- [GIVEN PASSAGE]
——

Kafka Connect from the ground up
Apache Kafka is an increasingly popular distributed message bus, that
emphasises robustness and high throughput. Kafka Connect is a framework
and infrastructure for exchanging data between Kafka and various other
systems, without coding an application. This article describes, step-by-step,
using
only a text editor and command-line tools, how to configure and
run a simple Kafka Connect connector, that sends data from
a Kafka topic to a simple text file. To do this, we will use a sample
connector called FileStreamSink
, which is (or was)
part of the standard Kafka distribution.
Note:
TheFileStream
connectors are precarious, because they don't work well in a clustered environment. Although they are very handy for testing, there have been rumblings about removing them, because they probably aren't safe to use in a production set-up. If this happens, I hope that it will be made obvious how to obtain and install the JARs, when they are no longer part of the stock Kafka distribution.
About Kafka Connect
Kafka Connect is a process, or set of processes, that run alongside Kafka. The Kafka Connect infrastructure can be clustered, and it's common to run one Connect worker process on each node that runs a Kafka broker. Each worker will host one or more tasks, each assigned to a specific connector. In this simple example, however, I'll deploy Kafka and Kafka connect on a single node. Kafka Connect will thus be running in what is known as 'standalone' mode, with one worker and -- in this case -- a single task.
The Kafka Connect infrastructure can manage many connectors, also known as 'plug-ins'. We typically obtain the connectors as a Java JAR file, and install it in a specific directory that the Connect worker process searches at start up. Source connectors, provide data to Kafka, while sink connectors accept data from Kafka and send it somewhere else.
Running a simple connector has two parts. First, we run the Kafka Connect infrastructure itself. Then we will configure and instantiate a particular connector as a task within the infrastructure.
Note:
Strimzi, the implementation of Kafka on Kubernetes, includes an operator that takes care of configuring Kafka Connect in a cluster. Administering such an installation is likely to be completely different from the method I describe here, although the internal operation of Connect is similar.
1. Install a single-node Kafka
If you've installed Kafka already, you can skip this step, of course. However, I'm assuming a single-node installation; additional steps are needed to run Kafka Connect in a clustered mode, which I won't be describing here.
Note:
In this article I assume you're running Kafka on Linux; the exact flavour of Linux is not important.
Note:
I tested these instructions on Kafka 3.5, available fromhttps://kafka.apache.org/downloads
, and also on the Red Hat version, AMQ Streams For RHEL, version 2.5
Unpack the Kafka distribution into a convenient directory, e.g., /opt/kafka
.

——

- [WHAT TO DO]
[1] The Kafka Connect article contains several paragraphs labeled "Note:". For each one, briefly state what it covers.
[2] Repeat the part of the Kafka Connect article starting with "The Kafka Connect infrastructure can manage" and going on through "within the infrastructure.".

- [GIVEN INFORMATION]
——

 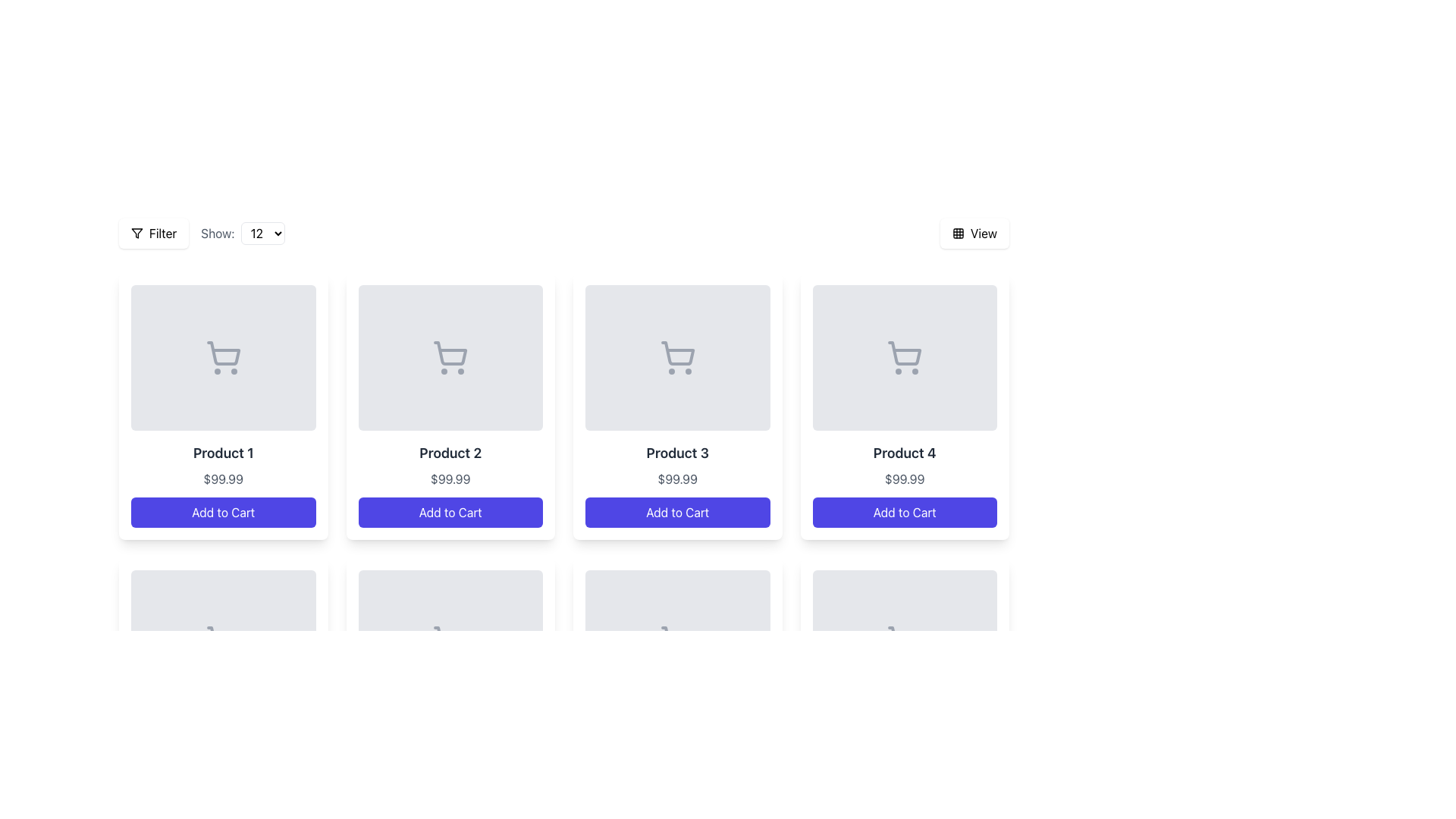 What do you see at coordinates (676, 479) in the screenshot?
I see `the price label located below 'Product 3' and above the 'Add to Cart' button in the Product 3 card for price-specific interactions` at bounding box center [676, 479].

——

- [TASK-BY-TASK OUTPUTS]
[1]
1. The FileStream connectors are precarious because they don't work well in a clustered environment. They may be removed from the standard Kafka distribution.
2. Strimzi, the implementation of Kafka on Kubernetes, includes an operator that configures Kafka Connect in a cluster. Administering it is likely to be completely different from the method described.
3. The article assumes Kafka is running on Linux, and the exact flavour of Linux is not important.
4. The instructions were tested on Kafka 3.5 and on the Red Hat version, AMQ Streams For RHEL, version 2.5.

[2]
The Kafka Connect infrastructure can manage many connectors, also known as 'plug-ins'. We typically obtain the connectors as a Java JAR file, and install it in a specific directory that the Connect worker process searches at start up. Source connectors, provide data to Kafka, while sink connectors accept data from Kafka and send it somewhere else.
Running a simple connector has two parts. First, we run the Kafka Connect infrastructure itself. Then we will configure and instantiate a particular connector as a task within the infrastructure.